Posted by at 8:41 AM Read our previous post

1. Understand currency pairs. Currency is quoted in relative values against another unit of currency. The first or reference currency is called the quote currency and quoted in relation to the second or base currency. For instance in the quote '1.8500 EUR/USD', EUR (euro) is the quote currency and USD (U.S. dollar) is the base currency.
2. Understand pricing. If the EUR/USD moves from 1.8500 to 1.8510 it is considered an increase in the value of the euro and a decrease in the value of the dollar. However, if the currency pair moves from 1.8500 to 1.7990, it is considered a decrease in the value of the euro and an increase in the value of the dollar.
3. Understand the term 'majors.' This refers to the most heavily traded currencies in the world: the euro, U.S. dollar, Japanese yen, pound sterling, Australian dollar, Canadian dollar, and the Swiss franc.

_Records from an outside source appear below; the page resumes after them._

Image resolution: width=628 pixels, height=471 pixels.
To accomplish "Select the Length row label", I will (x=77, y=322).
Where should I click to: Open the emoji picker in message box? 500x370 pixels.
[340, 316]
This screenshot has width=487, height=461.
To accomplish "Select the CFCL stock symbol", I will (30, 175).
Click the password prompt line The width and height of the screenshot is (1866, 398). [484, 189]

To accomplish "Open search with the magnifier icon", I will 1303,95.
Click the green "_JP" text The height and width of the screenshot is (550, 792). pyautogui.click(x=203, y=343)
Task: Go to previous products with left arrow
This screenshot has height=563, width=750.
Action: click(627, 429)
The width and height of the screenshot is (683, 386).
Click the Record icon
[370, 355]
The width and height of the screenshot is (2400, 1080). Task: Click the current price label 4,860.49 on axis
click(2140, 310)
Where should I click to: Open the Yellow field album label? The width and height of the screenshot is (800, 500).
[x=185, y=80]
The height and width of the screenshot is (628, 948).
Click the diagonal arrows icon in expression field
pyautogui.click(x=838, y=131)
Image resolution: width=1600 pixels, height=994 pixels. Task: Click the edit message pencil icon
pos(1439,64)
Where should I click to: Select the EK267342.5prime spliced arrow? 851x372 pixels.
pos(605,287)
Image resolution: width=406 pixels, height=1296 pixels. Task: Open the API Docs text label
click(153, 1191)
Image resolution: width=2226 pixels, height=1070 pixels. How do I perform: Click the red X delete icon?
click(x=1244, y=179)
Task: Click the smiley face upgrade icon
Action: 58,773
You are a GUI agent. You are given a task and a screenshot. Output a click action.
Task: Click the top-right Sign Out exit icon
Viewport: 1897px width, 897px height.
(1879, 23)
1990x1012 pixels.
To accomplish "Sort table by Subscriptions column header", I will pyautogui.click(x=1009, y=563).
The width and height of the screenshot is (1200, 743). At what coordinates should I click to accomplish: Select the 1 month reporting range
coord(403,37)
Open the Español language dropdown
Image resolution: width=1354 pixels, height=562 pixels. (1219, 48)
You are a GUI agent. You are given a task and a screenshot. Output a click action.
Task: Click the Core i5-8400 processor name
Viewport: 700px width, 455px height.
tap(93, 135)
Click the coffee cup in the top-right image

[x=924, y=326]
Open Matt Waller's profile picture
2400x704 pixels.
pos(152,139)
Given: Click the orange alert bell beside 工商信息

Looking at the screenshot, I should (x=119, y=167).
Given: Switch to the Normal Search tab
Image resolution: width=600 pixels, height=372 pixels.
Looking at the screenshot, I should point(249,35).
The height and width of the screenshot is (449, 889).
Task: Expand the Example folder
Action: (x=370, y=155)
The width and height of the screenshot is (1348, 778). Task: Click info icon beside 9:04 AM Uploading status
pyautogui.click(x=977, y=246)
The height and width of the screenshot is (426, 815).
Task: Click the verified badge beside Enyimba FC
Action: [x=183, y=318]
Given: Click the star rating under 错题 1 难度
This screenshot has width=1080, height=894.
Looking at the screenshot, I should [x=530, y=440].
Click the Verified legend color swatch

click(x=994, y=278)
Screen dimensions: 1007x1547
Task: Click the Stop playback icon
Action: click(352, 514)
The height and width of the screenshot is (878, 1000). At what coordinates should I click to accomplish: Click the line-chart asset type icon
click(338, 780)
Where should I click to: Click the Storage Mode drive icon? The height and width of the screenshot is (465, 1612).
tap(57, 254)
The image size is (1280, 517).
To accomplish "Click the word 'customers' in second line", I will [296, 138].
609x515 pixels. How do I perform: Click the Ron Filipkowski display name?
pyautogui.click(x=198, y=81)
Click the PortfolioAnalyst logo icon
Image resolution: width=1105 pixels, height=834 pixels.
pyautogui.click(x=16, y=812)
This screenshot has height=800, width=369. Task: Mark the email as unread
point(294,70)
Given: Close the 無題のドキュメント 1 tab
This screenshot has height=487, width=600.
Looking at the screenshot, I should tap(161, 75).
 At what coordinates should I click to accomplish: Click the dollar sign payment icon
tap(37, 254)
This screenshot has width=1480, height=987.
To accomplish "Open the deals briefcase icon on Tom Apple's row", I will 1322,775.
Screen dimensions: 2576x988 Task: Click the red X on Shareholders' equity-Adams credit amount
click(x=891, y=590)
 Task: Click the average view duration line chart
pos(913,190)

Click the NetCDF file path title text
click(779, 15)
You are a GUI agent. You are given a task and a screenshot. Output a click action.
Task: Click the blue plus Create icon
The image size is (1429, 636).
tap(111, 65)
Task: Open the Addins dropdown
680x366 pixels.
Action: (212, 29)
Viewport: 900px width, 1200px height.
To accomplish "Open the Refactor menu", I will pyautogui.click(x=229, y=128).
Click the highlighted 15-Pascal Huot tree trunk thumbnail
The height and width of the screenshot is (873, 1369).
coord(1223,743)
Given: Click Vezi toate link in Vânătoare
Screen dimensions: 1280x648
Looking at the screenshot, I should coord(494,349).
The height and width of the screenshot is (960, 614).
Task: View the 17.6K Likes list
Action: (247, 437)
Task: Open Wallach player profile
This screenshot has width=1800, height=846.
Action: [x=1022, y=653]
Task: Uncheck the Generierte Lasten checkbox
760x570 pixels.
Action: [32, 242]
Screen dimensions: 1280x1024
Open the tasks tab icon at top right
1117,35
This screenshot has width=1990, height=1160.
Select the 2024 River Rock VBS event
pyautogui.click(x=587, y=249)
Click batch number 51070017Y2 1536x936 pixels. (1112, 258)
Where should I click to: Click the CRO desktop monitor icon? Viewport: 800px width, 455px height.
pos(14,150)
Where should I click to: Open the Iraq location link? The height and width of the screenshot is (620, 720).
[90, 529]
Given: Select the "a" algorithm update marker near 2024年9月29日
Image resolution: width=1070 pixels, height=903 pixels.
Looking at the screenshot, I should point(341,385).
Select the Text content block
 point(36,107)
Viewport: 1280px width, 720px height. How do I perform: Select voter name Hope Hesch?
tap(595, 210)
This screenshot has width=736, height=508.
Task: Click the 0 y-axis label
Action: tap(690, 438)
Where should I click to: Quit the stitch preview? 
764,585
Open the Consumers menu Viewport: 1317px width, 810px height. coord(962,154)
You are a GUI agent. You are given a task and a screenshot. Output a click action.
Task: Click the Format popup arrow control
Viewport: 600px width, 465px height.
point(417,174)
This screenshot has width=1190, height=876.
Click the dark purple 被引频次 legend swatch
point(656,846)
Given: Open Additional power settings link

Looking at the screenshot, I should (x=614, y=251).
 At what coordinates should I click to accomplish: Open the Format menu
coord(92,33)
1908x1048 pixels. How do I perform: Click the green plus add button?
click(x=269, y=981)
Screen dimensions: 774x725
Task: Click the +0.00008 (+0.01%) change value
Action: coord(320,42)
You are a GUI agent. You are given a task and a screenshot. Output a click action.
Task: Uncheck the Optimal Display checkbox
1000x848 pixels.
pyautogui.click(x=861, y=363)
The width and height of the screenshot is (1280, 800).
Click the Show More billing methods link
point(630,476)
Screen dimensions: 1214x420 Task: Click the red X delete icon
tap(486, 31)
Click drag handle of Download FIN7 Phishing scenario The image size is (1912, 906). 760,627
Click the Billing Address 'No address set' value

4. Open a virtual account. A virtual account is a 'dummy account' in that it is not real. Any reputable currency trading platform will allow you to test the software (trading platform) with a virtual account before funding your account with real currency.
5. Look for low spreads. The spread is the difference between the price at which the currency can be purchased and the price at which it can be sold. The lower the spread, the lower the commission charged on each trade.
6. Start with very little leverage. Currency accounts can be leveraged as much as 200 times (200:1). This means that you are given $200 to trade with for every dollar invested. Start with 10 times leverage (10:1) and then work your way up once you begin to show consistent profits.